Kihyeon meraba tengkuknya dan mempertimbangkan ucapan Min Hyeok yang jika dipikirkan kembali memang cukup masuk akal. Namun yang tidak masuk akal bagi Kihyeon adalah kenapa Kijeon ingin mengajaknya melarikan diri.
Kihyeon kemudian bergumam, "keadaan yang berbahaya? Apa maksudnya?"
"Katakan saja berbahaya bagi kalian berdua," sahut Min Hyeok yang selalu berpikir dengan cepat dan tepat.
Kihyeon kembali memandang Min Hyeok. "Jadi haruskah aku pergi?"
"Kau tidak akan pergi?" Min Hyeok balas bertanya.
"Jika ini memang sebuah pelarian, aku tidak akan pergi."
"Lalu apa rencanamu?"
"Dia menyuruhku pergi ke Incheon dalam waktu tiga hari. Itu berarti saat ini dia masih berada di Gwangju. Aku akan pergi ke Gwangju besok."
"Jangan gila, kita sedang menjalani ujian. Kau ingin pergi begitu saja?"
"Aku akan pergi setelah ujian selesai."
"Apa yang sedang kalian lakukan?"
Keduanya serempak menoleh ke sumber suara dan menemukan Hyeon Woo yang datang menghampiri mereka.
Min Hyeok lantas menyahut, "tidak, ada apa?"
Hyeon Woo berdiri di hadapan keduanya dengan raut wajah yang menegaskan bahwa sesuatu yang serius telah terjadi.
Kihyeon kemudian menegur, "ada apa?"
Hyeon Woo menyahut, "kalian berdua belum mendengar kabar?"
"Tentang apa?" sahut Min Hyeok.
"Putra Ketua Distrik 2 dan Distrik 4 tewas."
Kihyeon dan Min Hyeok yang mendengar hal itu tentu saja terkejut. Meski keduanya tidak mengenal kedua orang yang disebutkan oleh Hyeon Woo barusan dengan baik, namun mereka tahu kedua orang yang dimaksud. Karena tidak ada orang di seluruh distrik yang tidak tahu identitas para anak dari Ketua Distrik.

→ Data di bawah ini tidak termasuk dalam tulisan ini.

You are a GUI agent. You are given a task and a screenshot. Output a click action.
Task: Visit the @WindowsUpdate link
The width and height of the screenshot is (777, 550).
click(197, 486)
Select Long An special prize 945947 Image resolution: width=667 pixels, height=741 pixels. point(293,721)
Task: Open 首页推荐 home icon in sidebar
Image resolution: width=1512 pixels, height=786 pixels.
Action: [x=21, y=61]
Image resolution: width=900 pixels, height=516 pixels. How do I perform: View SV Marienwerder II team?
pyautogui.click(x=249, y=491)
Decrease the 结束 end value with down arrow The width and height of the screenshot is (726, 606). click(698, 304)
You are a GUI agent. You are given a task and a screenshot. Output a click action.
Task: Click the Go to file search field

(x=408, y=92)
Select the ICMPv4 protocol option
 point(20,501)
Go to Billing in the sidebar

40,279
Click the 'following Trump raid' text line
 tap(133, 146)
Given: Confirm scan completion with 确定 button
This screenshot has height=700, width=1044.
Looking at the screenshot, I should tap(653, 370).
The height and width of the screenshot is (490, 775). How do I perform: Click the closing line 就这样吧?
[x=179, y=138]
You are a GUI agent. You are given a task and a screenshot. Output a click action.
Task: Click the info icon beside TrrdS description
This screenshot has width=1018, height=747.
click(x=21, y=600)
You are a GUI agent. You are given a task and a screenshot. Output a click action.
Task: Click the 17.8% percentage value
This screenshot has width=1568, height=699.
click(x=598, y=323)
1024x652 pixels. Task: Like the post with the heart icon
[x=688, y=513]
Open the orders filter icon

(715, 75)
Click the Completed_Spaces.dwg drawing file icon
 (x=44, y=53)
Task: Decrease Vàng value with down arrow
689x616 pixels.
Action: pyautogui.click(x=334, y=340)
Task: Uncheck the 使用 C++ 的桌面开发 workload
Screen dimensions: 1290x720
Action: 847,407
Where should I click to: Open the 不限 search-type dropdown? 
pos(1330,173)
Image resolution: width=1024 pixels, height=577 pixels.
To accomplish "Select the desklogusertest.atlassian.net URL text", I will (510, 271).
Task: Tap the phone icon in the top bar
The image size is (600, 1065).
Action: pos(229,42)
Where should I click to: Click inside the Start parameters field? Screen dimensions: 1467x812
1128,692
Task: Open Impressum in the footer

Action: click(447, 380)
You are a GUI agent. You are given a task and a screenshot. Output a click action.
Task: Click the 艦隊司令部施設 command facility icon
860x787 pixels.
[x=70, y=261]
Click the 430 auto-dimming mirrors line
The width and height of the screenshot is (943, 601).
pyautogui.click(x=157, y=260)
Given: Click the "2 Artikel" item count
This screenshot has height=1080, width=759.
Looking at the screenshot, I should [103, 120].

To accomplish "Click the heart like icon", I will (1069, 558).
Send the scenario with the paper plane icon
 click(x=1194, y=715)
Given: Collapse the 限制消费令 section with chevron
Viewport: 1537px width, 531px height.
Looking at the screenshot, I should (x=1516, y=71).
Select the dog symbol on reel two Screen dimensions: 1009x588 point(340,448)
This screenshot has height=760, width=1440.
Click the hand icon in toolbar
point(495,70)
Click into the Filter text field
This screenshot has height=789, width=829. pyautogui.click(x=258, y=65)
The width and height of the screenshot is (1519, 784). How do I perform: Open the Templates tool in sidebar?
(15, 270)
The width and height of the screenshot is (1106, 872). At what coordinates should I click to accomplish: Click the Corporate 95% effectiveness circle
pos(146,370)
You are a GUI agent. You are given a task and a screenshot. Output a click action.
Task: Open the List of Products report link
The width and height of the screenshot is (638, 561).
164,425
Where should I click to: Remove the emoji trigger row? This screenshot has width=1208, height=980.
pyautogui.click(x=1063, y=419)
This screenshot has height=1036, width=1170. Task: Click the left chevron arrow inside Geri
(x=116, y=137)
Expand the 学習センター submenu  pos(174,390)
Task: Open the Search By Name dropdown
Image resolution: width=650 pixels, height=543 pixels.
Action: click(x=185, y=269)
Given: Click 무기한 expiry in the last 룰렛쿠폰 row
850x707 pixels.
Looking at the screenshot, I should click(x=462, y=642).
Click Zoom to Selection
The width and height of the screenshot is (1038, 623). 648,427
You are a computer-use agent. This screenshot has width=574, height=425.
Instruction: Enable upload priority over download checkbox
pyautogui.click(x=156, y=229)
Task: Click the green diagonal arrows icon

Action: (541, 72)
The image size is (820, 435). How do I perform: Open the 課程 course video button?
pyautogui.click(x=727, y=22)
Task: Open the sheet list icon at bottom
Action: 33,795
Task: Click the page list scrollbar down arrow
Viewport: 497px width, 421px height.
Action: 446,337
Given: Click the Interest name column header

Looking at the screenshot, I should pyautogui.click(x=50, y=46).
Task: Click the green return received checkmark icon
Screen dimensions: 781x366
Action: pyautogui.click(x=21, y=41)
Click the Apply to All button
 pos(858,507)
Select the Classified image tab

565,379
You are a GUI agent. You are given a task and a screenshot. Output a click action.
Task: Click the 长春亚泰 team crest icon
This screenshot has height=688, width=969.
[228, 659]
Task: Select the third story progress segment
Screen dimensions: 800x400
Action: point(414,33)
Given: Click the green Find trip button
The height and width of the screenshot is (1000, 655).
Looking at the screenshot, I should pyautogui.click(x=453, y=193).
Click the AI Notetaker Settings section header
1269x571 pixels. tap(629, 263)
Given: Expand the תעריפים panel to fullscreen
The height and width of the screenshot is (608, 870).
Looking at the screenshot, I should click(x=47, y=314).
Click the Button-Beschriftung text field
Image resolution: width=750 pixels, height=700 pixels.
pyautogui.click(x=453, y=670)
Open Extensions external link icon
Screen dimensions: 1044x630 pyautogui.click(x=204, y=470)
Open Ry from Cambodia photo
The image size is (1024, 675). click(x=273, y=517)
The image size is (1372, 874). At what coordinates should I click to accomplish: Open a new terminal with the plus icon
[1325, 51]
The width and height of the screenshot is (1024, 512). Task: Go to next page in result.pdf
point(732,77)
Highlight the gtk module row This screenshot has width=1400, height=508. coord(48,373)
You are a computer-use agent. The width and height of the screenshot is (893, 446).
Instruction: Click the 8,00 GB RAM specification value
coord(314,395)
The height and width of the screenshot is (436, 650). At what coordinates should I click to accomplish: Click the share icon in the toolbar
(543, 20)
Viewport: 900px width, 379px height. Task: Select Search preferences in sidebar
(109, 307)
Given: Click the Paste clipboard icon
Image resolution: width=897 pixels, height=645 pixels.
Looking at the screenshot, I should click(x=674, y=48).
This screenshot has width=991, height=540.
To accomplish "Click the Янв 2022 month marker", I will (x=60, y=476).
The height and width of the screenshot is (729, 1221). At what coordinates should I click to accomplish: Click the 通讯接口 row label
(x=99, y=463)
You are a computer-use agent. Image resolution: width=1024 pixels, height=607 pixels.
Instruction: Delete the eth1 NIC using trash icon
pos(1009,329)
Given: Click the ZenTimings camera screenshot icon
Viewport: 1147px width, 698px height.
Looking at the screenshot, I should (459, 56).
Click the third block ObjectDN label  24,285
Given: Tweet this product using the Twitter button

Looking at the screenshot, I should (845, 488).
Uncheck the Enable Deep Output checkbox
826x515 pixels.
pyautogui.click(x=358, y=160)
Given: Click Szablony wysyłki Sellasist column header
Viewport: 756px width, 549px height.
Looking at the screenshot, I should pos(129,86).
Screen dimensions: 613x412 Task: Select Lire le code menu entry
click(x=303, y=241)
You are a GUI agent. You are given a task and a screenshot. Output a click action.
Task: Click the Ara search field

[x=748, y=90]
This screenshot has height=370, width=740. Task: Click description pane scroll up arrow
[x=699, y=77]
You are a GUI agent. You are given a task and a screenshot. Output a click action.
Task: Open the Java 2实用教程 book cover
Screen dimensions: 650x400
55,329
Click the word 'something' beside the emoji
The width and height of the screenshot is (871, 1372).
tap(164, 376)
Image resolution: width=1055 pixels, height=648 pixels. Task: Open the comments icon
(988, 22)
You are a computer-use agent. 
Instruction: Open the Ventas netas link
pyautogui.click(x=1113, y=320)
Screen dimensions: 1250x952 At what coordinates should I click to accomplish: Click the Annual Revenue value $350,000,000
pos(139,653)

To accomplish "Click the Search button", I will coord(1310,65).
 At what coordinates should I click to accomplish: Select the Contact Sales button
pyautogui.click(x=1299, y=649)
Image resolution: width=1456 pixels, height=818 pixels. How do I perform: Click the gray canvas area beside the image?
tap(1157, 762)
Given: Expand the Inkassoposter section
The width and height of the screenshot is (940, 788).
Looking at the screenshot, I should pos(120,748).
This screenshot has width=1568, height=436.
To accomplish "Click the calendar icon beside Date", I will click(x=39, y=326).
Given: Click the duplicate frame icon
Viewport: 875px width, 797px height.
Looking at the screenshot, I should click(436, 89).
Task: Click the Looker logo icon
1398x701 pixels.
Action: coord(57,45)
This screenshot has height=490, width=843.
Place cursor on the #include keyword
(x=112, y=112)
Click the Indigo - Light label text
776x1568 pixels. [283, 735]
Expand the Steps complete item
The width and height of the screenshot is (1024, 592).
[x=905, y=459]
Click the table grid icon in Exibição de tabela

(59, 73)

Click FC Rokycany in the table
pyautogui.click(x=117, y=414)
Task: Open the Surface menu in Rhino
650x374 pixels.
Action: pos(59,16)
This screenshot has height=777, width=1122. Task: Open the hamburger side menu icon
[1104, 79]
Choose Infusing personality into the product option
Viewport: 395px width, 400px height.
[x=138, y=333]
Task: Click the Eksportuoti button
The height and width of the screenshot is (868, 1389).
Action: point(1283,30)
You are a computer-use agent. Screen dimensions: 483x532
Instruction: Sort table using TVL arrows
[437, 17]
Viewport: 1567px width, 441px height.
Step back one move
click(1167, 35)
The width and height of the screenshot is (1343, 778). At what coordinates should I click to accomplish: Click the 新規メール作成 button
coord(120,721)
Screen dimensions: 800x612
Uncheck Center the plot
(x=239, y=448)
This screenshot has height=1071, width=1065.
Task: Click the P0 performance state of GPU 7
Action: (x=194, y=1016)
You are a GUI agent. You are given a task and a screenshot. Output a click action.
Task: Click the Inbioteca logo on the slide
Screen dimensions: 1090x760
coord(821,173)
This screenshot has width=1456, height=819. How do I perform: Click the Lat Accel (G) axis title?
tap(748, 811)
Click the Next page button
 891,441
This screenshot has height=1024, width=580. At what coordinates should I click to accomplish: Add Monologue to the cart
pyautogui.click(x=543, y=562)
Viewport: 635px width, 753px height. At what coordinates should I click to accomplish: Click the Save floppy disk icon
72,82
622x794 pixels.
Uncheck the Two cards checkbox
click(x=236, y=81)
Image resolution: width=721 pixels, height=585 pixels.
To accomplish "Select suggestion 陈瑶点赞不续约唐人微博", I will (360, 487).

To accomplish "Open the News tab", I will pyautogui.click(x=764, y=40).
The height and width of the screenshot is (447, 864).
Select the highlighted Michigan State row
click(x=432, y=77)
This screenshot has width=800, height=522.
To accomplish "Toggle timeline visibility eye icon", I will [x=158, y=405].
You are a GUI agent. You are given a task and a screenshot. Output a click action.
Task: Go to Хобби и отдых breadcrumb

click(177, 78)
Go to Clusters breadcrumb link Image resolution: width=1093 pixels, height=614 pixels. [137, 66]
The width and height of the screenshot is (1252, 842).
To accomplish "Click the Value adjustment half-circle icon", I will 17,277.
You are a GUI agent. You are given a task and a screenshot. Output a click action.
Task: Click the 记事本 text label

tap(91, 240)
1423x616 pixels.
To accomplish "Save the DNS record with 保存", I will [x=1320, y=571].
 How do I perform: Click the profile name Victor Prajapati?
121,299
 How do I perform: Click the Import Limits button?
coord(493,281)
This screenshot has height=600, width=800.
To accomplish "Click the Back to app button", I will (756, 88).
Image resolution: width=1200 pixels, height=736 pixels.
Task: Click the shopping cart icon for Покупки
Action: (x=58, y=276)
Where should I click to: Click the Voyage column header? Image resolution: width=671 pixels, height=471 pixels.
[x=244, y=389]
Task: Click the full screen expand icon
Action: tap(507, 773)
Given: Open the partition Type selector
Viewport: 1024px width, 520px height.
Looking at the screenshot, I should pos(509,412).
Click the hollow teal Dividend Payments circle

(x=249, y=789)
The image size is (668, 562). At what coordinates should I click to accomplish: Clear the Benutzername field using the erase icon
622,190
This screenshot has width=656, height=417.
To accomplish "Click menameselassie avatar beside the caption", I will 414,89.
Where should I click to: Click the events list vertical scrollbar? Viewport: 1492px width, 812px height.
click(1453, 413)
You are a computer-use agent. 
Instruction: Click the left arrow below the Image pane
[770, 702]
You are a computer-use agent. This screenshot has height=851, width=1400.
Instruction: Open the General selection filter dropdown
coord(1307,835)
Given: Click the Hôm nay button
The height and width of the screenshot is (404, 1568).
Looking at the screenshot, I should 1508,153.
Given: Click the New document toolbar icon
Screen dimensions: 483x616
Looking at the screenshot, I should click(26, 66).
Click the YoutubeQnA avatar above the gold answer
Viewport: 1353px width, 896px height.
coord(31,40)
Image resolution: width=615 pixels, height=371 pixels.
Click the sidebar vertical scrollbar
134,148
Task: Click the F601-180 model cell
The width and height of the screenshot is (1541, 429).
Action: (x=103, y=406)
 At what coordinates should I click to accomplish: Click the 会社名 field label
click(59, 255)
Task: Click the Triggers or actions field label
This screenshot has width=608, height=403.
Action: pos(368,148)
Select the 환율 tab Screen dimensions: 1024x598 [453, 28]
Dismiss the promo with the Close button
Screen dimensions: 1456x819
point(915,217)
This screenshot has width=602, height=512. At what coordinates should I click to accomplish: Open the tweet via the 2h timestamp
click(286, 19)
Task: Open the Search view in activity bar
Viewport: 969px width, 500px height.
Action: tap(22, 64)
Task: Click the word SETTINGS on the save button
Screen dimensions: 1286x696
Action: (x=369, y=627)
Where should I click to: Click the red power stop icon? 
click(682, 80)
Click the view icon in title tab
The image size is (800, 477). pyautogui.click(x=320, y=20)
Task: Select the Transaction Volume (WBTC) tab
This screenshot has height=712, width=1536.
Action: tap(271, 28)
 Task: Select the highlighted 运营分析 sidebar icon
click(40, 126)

Min Hyeok menyahut, "mereka berdua? Di waktu yang sama?"
Kihyeon menimpali, "apa yang terjadi?"
Hyeon Woo memberikan jawaban, "aku dengar mereka berkelahi dan membunuh satu sama lain."
Sudut bibir Min Hyeok tersungging, "apa ini masuk akal? Aku pikir mereka cukup dekat untuk bisa saling membunuh."
"Kemarin aku bertemu dengan mereka," gumam Kihyeon.
"Sungguh? Di mana?" tanya Min Hyeok.
"Di perbatasan Distrik 8 dengan Distrik 9."
Hyeon Woo menengahi, "kau melihat mereka berselisih?"
Kihyeon menggeleng. "Tidak, mereka terlihat baik-baik saja. Mereka bahkan menyapaku."
Hyeon Woo bergumam penuh pertimbangan, "ada yang aneh. Apa yang membuat mereka bertengkar hingga saling membunuh seperti itu?"
Batin Min Hyeok tersentak oleh pemikirannya sendiri. Dengan cepat ia kembali memandang Kihyeon dan tiba-tiba berbicara.
"Jangan pergi."
Kihyeon dan Hyeon Woo menatap penuh tanya. Kihyeon lantas menegur, "kenapa?"
"Jangan pergi ke mana pun apapun alasannya. Tetaplah berada di distrik."
Kihyeon dan Hyeon Woo masih terlihat bingung dengan ucap Min Hyeok. Sebenarnya apa yang tengah dipikirkan oleh pemuda itu.